Trump made the announcement after meeting with Chinese President Xi Jinping during the G-20 meeting in Japan.
Trump said he will not reduce the 25 percent tariffs currently imposed on $250 billion worth of goods imported from China, according to CNBC. Xi's government retaliated by taxing U.S. exports, while also reducing tariffs on competing products from other countries.
The United States could keep in place broad tariffs on Chinese goods for months or perhaps years, prompting global companies to continue shifting the final stages of their supply chains out of China, according to The New York Times.
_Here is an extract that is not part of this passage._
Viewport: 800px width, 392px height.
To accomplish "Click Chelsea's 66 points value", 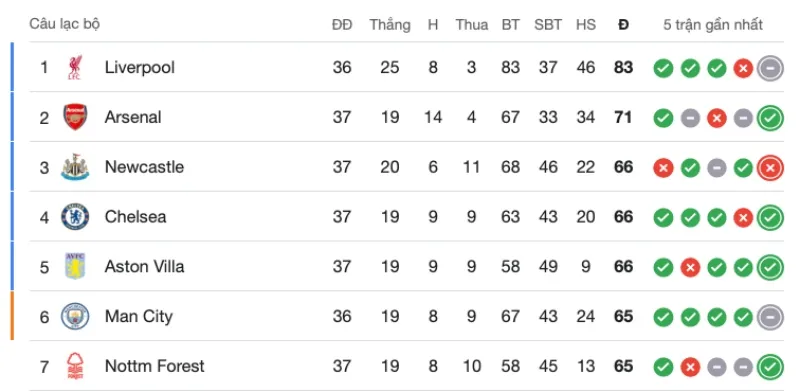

“As long as the threat is out there, there are risks in depending on these long supply chains,” Jacques deLisle, director of the Center for the Study of Contemporary China at the University of Pennsylvania, told The Times. “Businesses don’t like uncertainty, and this prolongs the uncertainty.”
The tariffs have prompted companies to shift supply chains out of China.
“What this has shown is there is massive uncertainty, and we’re not going to go back to the way things were,” Wendy Cutler, a former American trade official who is now a vice president of the Asia Society Policy Institute, told The New York Times.
Still, some companies either don’t have the option of shifting supply chains or said it would take too long to cultivate sources elsewhere.
“Uprooting an entire supply chain is a nightmare task,” said Jon Cowley, an attorney in the Hong Kong office of Baker McKenzie, who advises corporate clients on tariffs and supply chains. “It takes years, if not decades.”